In total, more than 100 million unique users have already visited the Olympic digital platforms or used the Tokyo 2020 app (Android and iOS). “These Games are expected to be the most digitally engaged Games ever,” said Christopher Carroll, Director of Digital Engagement and Marketing for the International Olympic Committee.
“One of the key ingredients is that we are operating in full cooperation with Tokyo 2020, nine different languages to tell athlete stories and the global Olympic story, in collaboration with our Olympic Partners and Olympic Broadcasters.”
Social media posts by @olympics on channels such as TikTok, Instagram, Facebook, Twitter and Weibo have generated 3.7 billion engagements in 2021. The Olympics social media accounts now have a combined total of 75 million followers. Carroll said fans at home were particularly interested by the new sports added to the Olympic programme in Tokyo, including skateboarding and surfing, and stories about athletes and coaches supporting and encouraging each other, even if they represent different teams.
“What’s clear in our engagement activities is that the athletes are united in their journey,” he explained. “They’ve faced similar challenges, and here in Tokyo they are coming together. We are trying to bring that to the world, by celebrating the emotions of the Games to share a message of togetherness and solidarity.”

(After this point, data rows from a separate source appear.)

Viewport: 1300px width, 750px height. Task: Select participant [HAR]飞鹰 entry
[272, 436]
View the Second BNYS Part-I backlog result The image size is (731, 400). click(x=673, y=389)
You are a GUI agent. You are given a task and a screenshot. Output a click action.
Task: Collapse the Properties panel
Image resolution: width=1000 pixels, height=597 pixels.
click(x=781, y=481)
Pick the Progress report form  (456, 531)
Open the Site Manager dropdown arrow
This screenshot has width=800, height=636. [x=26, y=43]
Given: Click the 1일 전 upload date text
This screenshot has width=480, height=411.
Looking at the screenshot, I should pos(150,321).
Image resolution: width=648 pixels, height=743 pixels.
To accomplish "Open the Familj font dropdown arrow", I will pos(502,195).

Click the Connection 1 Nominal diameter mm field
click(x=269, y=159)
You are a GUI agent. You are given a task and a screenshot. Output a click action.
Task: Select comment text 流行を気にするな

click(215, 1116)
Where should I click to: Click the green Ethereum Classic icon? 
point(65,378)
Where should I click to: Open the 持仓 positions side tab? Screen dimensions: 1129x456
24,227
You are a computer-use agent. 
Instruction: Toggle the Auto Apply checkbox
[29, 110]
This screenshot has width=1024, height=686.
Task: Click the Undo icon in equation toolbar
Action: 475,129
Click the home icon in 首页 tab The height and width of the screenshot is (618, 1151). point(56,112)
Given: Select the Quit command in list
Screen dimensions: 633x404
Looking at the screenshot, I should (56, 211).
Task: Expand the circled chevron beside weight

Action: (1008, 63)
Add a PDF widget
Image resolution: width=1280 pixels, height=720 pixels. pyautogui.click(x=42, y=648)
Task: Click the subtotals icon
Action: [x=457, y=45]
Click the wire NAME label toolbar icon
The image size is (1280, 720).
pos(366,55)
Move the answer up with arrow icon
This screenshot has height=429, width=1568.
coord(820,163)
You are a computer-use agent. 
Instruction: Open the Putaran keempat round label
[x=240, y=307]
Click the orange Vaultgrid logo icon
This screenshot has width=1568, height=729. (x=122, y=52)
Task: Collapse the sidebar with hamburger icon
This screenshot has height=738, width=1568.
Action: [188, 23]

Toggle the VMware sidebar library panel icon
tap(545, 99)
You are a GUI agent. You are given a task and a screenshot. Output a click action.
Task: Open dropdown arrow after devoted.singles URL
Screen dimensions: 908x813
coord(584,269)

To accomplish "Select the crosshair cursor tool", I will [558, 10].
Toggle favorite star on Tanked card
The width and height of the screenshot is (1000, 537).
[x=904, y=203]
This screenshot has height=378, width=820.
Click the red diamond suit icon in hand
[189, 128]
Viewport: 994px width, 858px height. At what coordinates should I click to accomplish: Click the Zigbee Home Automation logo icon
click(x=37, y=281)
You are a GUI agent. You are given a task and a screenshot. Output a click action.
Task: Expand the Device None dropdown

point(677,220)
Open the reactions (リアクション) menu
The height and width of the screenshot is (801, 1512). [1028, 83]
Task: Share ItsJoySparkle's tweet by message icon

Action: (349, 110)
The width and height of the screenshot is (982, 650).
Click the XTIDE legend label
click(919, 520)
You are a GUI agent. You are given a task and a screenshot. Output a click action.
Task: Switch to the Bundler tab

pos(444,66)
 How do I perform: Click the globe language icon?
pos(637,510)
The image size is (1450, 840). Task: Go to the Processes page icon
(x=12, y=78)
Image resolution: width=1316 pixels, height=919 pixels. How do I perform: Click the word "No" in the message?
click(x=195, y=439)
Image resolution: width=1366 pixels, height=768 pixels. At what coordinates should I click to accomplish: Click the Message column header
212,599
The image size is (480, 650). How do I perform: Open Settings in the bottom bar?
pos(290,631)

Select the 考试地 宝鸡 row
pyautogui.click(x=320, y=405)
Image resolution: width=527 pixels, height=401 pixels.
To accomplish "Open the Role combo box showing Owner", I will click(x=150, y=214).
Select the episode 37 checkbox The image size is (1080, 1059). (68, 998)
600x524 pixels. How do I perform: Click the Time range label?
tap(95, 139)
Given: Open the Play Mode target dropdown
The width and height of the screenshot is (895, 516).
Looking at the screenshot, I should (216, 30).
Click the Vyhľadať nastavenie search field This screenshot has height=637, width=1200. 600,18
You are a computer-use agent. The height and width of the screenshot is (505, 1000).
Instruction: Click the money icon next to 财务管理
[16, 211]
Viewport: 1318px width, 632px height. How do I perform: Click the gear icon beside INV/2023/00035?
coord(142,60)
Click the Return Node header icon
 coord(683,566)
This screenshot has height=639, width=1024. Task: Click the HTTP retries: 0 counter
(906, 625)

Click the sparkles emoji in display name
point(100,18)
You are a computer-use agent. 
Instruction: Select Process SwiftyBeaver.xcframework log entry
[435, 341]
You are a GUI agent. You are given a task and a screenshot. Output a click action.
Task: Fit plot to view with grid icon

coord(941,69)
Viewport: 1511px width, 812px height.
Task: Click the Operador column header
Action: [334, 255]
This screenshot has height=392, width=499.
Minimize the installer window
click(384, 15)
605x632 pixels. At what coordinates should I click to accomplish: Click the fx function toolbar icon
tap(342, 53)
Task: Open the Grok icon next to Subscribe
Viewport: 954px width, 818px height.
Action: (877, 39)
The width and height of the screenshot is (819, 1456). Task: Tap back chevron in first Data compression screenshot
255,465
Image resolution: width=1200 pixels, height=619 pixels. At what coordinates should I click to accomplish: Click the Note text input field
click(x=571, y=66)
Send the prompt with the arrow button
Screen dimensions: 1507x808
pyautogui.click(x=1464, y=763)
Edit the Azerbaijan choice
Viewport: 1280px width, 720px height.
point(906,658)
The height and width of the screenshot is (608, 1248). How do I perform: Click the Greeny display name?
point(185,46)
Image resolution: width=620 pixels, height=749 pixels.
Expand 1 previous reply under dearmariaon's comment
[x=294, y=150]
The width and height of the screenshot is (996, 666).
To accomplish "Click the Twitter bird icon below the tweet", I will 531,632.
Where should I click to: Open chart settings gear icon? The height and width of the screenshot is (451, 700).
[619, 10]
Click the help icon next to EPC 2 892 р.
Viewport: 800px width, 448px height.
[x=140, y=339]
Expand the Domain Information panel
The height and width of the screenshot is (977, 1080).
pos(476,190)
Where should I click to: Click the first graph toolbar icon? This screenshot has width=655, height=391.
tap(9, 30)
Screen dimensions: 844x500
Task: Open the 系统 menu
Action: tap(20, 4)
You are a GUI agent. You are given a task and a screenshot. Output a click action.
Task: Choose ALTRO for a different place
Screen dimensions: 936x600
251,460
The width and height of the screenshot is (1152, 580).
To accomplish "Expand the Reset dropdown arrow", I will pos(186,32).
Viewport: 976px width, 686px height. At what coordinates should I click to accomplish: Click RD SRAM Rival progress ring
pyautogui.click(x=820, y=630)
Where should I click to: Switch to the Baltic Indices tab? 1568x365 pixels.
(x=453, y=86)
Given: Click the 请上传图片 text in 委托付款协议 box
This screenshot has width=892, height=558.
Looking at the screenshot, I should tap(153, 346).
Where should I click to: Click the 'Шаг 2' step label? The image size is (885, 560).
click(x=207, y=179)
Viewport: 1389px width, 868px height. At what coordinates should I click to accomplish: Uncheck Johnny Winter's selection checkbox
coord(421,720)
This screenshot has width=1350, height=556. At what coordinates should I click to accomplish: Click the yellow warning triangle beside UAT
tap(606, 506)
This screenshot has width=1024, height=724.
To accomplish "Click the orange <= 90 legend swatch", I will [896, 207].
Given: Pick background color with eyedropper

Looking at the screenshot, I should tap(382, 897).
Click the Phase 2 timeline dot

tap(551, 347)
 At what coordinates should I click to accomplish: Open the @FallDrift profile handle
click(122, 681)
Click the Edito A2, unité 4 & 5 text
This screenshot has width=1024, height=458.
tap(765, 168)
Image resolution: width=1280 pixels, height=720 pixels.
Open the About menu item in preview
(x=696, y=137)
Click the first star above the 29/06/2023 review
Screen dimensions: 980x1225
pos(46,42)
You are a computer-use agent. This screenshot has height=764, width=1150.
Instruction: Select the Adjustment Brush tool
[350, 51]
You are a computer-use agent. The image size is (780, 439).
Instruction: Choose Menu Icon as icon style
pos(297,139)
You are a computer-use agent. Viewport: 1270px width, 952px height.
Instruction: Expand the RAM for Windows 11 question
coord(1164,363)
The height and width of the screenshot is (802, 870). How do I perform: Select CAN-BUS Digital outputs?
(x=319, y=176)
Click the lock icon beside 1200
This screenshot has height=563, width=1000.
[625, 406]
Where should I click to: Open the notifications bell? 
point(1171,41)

The Tokyo 2020 app has been trending in the top two app stores, and is particularly popular in Japan, the USA and India. On TikTok, there have been three billion views of videos relating to the #OlympicSpirit challenge, inviting people to share how they are getting into the Olympic Spirit.
While there has been strong growth among young people – especially around skateboarding, which attracted over 700,000 web and app users in two days – there has been new interest from all age groups.
Updated: pic.twitter.com/O6uAkppJrs— Olympics (@Olympics) July 26, 2021
The strongest digital and social engagement has come from (in alphabetical order) Australia, India, Japan, the Republic of Korea and the United States. In the host country Japan, the celebration of medals won by Japan and support for athletes has contributed to strong engagement on social media.
The top tweets to date have been about Rayssa Leal, the 13-year-old Brazilian skateboarding silver medallist, which attracted 460,000 likes, and the Intel drone show, which received more than 85% positive comments. In Australia, which was chosen to host the Brisbane 2032 Olympic and Paralympic Games a few days before the start of Tokyo 2020, and which has enjoyed great success in swimming and many other sports, traffic on the Olympics website and app has increased 17 times over. In India the number of users has more than doubled, and the USA – the top country for web and app traffic - has seen a 20% increase.
All the figures are in addition to the audiences for the competition field of play content published exclusively by Rights Holding Broadcasters (RHBs) on their TV and social media channels.
Fans at home have been encouraged to post cheers for their favourite competitors via Olympics.com, @olympics social media, Tokyo 2020 digital and social media channels, and RHBs. So far 150 million cheers have been sent, from all countries of the world, supporting athletes from all 205 NOCs who are participating, across all sports.
“The athletes should not feel they are alone,” said Yiannis Exarchos, Chief Executive Officer of Olympic Broadcasting Services (OBS), which produces the live television, radio and digital coverage of the Olympic and Paralympic Games for the RHBs. “They are supported by hundreds of millions of people around the world.”